What you should do:
Find the lines holding the string "Toggle" in the data, then copy all of them.

=== Material shown ===

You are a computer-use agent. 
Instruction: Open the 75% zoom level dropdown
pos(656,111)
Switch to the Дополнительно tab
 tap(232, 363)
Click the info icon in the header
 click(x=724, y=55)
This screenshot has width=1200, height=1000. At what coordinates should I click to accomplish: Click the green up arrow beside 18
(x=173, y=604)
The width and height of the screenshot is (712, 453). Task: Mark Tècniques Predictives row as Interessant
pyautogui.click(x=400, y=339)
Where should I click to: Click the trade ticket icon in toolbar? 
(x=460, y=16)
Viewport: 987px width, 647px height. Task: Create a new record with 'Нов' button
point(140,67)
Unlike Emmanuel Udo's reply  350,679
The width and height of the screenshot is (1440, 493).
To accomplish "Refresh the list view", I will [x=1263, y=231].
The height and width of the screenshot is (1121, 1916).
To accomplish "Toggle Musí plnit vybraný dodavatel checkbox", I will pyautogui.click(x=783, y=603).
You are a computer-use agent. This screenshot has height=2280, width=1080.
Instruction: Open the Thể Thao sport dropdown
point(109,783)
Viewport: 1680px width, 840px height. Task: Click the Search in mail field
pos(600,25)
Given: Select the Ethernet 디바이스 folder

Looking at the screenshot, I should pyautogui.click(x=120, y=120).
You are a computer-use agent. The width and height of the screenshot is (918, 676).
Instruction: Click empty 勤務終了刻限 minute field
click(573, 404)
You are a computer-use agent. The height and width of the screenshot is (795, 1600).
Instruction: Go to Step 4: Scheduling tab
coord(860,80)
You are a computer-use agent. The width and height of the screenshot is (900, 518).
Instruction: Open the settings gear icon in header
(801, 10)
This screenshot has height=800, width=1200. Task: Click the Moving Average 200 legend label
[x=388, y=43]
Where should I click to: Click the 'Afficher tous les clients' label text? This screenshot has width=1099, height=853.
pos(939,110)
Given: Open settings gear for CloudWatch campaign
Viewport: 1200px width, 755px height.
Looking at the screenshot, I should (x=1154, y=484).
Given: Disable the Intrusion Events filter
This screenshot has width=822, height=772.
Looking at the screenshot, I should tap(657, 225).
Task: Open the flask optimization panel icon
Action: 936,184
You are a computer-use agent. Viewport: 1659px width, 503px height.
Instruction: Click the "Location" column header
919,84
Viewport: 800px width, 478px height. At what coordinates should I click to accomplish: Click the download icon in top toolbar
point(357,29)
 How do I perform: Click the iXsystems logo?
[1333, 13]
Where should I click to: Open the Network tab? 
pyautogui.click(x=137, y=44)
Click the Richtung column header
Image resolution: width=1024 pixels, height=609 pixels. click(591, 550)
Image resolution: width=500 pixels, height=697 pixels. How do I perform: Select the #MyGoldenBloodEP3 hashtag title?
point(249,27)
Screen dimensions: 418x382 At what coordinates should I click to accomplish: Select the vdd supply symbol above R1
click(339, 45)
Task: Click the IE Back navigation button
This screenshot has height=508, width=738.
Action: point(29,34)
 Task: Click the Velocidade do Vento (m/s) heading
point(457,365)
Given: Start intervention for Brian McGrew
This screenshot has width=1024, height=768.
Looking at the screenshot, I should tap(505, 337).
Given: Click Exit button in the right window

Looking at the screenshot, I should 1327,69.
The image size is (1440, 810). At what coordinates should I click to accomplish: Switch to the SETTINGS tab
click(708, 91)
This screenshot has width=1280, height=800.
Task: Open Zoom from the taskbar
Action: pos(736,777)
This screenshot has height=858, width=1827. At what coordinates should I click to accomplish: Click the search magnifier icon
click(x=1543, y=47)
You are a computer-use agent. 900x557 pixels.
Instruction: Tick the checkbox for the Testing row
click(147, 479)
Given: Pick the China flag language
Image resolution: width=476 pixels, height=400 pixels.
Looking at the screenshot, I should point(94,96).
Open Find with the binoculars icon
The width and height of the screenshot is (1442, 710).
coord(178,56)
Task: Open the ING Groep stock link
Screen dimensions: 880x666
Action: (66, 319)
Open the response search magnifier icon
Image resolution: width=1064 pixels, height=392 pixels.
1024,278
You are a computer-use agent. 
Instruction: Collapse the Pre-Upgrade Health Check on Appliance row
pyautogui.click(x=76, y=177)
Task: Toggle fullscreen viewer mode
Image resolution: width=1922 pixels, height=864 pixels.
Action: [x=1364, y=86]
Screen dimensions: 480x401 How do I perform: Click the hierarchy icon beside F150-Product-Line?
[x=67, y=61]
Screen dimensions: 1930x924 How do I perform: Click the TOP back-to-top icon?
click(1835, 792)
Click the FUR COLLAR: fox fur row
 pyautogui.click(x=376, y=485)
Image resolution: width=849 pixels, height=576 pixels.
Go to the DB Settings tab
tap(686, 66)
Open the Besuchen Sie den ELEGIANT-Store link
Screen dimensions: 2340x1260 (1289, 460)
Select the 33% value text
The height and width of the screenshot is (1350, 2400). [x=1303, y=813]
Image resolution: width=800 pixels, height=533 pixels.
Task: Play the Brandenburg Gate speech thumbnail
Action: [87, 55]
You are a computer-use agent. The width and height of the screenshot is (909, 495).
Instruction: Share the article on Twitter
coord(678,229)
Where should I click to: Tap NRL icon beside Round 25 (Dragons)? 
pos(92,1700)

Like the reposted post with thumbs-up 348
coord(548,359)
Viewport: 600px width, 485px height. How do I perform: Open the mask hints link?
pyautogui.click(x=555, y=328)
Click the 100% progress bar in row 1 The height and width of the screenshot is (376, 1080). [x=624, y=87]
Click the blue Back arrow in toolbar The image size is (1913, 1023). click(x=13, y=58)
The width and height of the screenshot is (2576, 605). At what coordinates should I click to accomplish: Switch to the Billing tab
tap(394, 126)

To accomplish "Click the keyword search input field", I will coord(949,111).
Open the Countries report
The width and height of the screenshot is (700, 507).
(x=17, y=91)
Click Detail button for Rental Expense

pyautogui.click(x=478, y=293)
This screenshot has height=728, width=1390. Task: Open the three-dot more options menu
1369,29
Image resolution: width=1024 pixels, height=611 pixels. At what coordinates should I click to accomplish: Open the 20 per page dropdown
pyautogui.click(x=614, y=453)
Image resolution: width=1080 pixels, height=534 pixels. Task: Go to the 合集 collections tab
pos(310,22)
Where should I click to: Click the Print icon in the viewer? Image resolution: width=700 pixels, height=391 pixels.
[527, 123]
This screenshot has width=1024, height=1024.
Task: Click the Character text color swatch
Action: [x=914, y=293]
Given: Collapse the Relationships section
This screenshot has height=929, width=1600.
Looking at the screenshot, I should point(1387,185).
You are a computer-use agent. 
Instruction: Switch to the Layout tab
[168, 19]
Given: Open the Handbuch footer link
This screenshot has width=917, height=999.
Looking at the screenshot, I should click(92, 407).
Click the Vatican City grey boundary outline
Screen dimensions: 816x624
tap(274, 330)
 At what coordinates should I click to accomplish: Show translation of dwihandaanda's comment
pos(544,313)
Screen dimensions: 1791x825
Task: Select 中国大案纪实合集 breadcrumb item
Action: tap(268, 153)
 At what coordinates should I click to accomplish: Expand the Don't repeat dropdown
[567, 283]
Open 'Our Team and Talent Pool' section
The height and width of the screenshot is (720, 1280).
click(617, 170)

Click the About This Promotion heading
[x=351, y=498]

===

Finished exercise:
To accomplish "Toggle Musí plnit vybraný dodavatel checkbox", I will pyautogui.click(x=783, y=603).
Task: Toggle fullscreen viewer mode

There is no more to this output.